> [AIM OF THE TASK]: Return all of the material that follows, keeping each line exactly as it is.

● ● ● ●

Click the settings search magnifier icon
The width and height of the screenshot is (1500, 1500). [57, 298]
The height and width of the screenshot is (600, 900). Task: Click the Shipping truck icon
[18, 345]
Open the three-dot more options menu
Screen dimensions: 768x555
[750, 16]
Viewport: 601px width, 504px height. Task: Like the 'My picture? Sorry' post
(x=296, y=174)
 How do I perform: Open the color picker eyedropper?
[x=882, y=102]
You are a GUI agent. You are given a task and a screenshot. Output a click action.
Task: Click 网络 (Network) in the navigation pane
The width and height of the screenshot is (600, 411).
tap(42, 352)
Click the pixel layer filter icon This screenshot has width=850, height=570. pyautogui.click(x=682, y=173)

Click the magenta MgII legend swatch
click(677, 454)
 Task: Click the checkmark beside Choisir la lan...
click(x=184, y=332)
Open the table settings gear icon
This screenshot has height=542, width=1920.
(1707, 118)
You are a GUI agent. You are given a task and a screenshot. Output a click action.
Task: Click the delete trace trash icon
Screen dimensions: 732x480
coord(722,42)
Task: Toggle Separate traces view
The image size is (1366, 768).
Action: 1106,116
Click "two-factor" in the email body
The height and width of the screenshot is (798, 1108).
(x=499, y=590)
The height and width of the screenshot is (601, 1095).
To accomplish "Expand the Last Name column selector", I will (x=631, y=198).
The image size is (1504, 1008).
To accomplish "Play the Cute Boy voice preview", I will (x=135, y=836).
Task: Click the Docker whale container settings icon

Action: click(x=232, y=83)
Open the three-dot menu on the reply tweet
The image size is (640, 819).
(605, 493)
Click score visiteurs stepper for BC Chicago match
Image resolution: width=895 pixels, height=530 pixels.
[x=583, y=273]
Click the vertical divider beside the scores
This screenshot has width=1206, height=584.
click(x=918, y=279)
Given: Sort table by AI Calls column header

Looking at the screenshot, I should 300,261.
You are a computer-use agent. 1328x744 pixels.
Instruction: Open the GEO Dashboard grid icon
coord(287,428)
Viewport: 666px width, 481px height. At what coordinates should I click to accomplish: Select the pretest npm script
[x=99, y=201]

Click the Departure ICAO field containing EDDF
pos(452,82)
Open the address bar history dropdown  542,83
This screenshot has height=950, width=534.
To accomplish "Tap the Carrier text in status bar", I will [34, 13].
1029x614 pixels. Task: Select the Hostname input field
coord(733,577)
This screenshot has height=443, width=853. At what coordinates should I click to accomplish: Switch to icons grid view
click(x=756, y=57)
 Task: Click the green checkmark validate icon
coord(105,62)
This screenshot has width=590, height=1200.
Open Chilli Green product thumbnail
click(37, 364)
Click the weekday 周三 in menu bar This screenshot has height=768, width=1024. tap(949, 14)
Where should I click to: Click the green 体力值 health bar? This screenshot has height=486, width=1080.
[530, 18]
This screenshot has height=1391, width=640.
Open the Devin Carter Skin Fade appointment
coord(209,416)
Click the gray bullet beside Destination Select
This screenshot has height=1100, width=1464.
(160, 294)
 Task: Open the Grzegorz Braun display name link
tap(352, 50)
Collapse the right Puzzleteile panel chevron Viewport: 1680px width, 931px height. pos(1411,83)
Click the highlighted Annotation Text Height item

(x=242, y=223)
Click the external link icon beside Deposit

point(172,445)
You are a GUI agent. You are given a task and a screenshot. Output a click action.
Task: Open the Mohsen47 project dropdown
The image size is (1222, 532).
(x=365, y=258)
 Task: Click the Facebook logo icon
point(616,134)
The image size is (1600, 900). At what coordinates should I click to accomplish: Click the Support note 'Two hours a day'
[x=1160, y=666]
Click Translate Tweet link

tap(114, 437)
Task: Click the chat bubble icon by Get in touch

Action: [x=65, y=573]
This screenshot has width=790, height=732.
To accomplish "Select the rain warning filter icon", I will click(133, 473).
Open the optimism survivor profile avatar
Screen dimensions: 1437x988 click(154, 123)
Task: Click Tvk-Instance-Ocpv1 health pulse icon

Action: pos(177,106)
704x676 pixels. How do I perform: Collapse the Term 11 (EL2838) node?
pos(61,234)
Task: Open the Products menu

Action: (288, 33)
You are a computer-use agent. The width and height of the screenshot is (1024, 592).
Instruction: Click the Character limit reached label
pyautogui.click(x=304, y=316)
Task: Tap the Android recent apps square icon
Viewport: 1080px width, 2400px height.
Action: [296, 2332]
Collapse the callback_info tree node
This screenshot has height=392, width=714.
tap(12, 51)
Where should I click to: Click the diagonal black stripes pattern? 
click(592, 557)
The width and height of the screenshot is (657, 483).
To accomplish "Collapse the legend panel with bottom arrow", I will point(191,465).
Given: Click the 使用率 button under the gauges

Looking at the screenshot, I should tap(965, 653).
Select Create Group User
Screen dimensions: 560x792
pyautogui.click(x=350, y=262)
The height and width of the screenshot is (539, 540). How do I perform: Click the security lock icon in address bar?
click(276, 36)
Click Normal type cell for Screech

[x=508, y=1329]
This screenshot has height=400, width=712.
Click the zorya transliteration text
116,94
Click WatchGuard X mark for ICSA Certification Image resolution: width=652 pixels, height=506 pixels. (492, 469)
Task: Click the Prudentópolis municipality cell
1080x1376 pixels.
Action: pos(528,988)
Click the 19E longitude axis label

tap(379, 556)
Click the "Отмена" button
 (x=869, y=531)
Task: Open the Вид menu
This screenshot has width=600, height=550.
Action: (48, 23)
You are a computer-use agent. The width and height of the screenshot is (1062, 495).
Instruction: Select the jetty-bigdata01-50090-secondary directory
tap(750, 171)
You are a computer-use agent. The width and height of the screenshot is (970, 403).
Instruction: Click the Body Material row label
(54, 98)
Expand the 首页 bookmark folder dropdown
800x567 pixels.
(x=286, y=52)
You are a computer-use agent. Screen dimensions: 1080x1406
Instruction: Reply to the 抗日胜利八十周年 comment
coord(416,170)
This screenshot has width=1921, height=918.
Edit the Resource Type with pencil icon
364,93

● ● ● ●

> [WRITTEN RESPONSE]:
Click the settings search magnifier icon
The width and height of the screenshot is (1500, 1500). [57, 298]
The height and width of the screenshot is (600, 900). Task: Click the Shipping truck icon
[18, 345]
Open the three-dot more options menu
Screen dimensions: 768x555
[750, 16]
Viewport: 601px width, 504px height. Task: Like the 'My picture? Sorry' post
(x=296, y=174)
 How do I perform: Open the color picker eyedropper?
[x=882, y=102]
You are a GUI agent. You are given a task and a screenshot. Output a click action.
Task: Click 网络 (Network) in the navigation pane
The width and height of the screenshot is (600, 411).
tap(42, 352)
Click the pixel layer filter icon This screenshot has width=850, height=570. pyautogui.click(x=682, y=173)

Click the magenta MgII legend swatch
click(677, 454)
 Task: Click the checkmark beside Choisir la lan...
click(x=184, y=332)
Open the table settings gear icon
This screenshot has height=542, width=1920.
(1707, 118)
You are a GUI agent. You are given a task and a screenshot. Output a click action.
Task: Click the delete trace trash icon
Screen dimensions: 732x480
coord(722,42)
Task: Toggle Separate traces view
The image size is (1366, 768).
Action: 1106,116
Click "two-factor" in the email body
The height and width of the screenshot is (798, 1108).
(x=499, y=590)
The height and width of the screenshot is (601, 1095).
To accomplish "Expand the Last Name column selector", I will (x=631, y=198).
The image size is (1504, 1008).
To accomplish "Play the Cute Boy voice preview", I will (x=135, y=836).
Task: Click the Docker whale container settings icon

Action: click(x=232, y=83)
Open the three-dot menu on the reply tweet
The image size is (640, 819).
(605, 493)
Click score visiteurs stepper for BC Chicago match
Image resolution: width=895 pixels, height=530 pixels.
[x=583, y=273]
Click the vertical divider beside the scores
This screenshot has width=1206, height=584.
click(x=918, y=279)
Given: Sort table by AI Calls column header

Looking at the screenshot, I should 300,261.
You are a computer-use agent. 1328x744 pixels.
Instruction: Open the GEO Dashboard grid icon
coord(287,428)
Viewport: 666px width, 481px height. At what coordinates should I click to accomplish: Select the pretest npm script
[x=99, y=201]

Click the Departure ICAO field containing EDDF
pos(452,82)
Open the address bar history dropdown  542,83
This screenshot has height=950, width=534.
To accomplish "Tap the Carrier text in status bar", I will [34, 13].
1029x614 pixels. Task: Select the Hostname input field
coord(733,577)
This screenshot has height=443, width=853. At what coordinates should I click to accomplish: Switch to icons grid view
click(x=756, y=57)
 Task: Click the green checkmark validate icon
coord(105,62)
This screenshot has width=590, height=1200.
Open Chilli Green product thumbnail
click(37, 364)
Click the weekday 周三 in menu bar This screenshot has height=768, width=1024. tap(949, 14)
Where should I click to: Click the green 体力值 health bar? This screenshot has height=486, width=1080.
[530, 18]
This screenshot has height=1391, width=640.
Open the Devin Carter Skin Fade appointment
coord(209,416)
Click the gray bullet beside Destination Select
This screenshot has height=1100, width=1464.
(160, 294)
 Task: Open the Grzegorz Braun display name link
tap(352, 50)
Collapse the right Puzzleteile panel chevron Viewport: 1680px width, 931px height. pos(1411,83)
Click the highlighted Annotation Text Height item

(x=242, y=223)
Click the external link icon beside Deposit

point(172,445)
You are a GUI agent. You are given a task and a screenshot. Output a click action.
Task: Open the Mohsen47 project dropdown
The image size is (1222, 532).
(x=365, y=258)
 Task: Click the Facebook logo icon
point(616,134)
The image size is (1600, 900). At what coordinates should I click to accomplish: Click the Support note 'Two hours a day'
[x=1160, y=666]
Click Translate Tweet link

tap(114, 437)
Task: Click the chat bubble icon by Get in touch

Action: [x=65, y=573]
This screenshot has width=790, height=732.
To accomplish "Select the rain warning filter icon", I will click(133, 473).
Open the optimism survivor profile avatar
Screen dimensions: 1437x988 click(154, 123)
Task: Click Tvk-Instance-Ocpv1 health pulse icon

Action: pos(177,106)
704x676 pixels. How do I perform: Collapse the Term 11 (EL2838) node?
pos(61,234)
Task: Open the Products menu

Action: (288, 33)
You are a computer-use agent. The width and height of the screenshot is (1024, 592).
Instruction: Click the Character limit reached label
pyautogui.click(x=304, y=316)
Task: Tap the Android recent apps square icon
Viewport: 1080px width, 2400px height.
Action: [296, 2332]
Collapse the callback_info tree node
This screenshot has height=392, width=714.
tap(12, 51)
Where should I click to: Click the diagonal black stripes pattern? 
click(592, 557)
The width and height of the screenshot is (657, 483).
To accomplish "Collapse the legend panel with bottom arrow", I will point(191,465).
Given: Click the 使用率 button under the gauges

Looking at the screenshot, I should tap(965, 653).
Select Create Group User
Screen dimensions: 560x792
pyautogui.click(x=350, y=262)
The height and width of the screenshot is (539, 540). How do I perform: Click the security lock icon in address bar?
click(276, 36)
Click Normal type cell for Screech

[x=508, y=1329]
This screenshot has height=400, width=712.
Click the zorya transliteration text
116,94
Click WatchGuard X mark for ICSA Certification Image resolution: width=652 pixels, height=506 pixels. (492, 469)
Task: Click the Prudentópolis municipality cell
1080x1376 pixels.
Action: pos(528,988)
Click the 19E longitude axis label

tap(379, 556)
Click the "Отмена" button
 (x=869, y=531)
Task: Open the Вид menu
This screenshot has width=600, height=550.
Action: (48, 23)
You are a computer-use agent. The width and height of the screenshot is (1062, 495).
Instruction: Select the jetty-bigdata01-50090-secondary directory
tap(750, 171)
You are a computer-use agent. The width and height of the screenshot is (970, 403).
Instruction: Click the Body Material row label
(54, 98)
Expand the 首页 bookmark folder dropdown
800x567 pixels.
(x=286, y=52)
You are a computer-use agent. Screen dimensions: 1080x1406
Instruction: Reply to the 抗日胜利八十周年 comment
coord(416,170)
This screenshot has width=1921, height=918.
Edit the Resource Type with pencil icon
364,93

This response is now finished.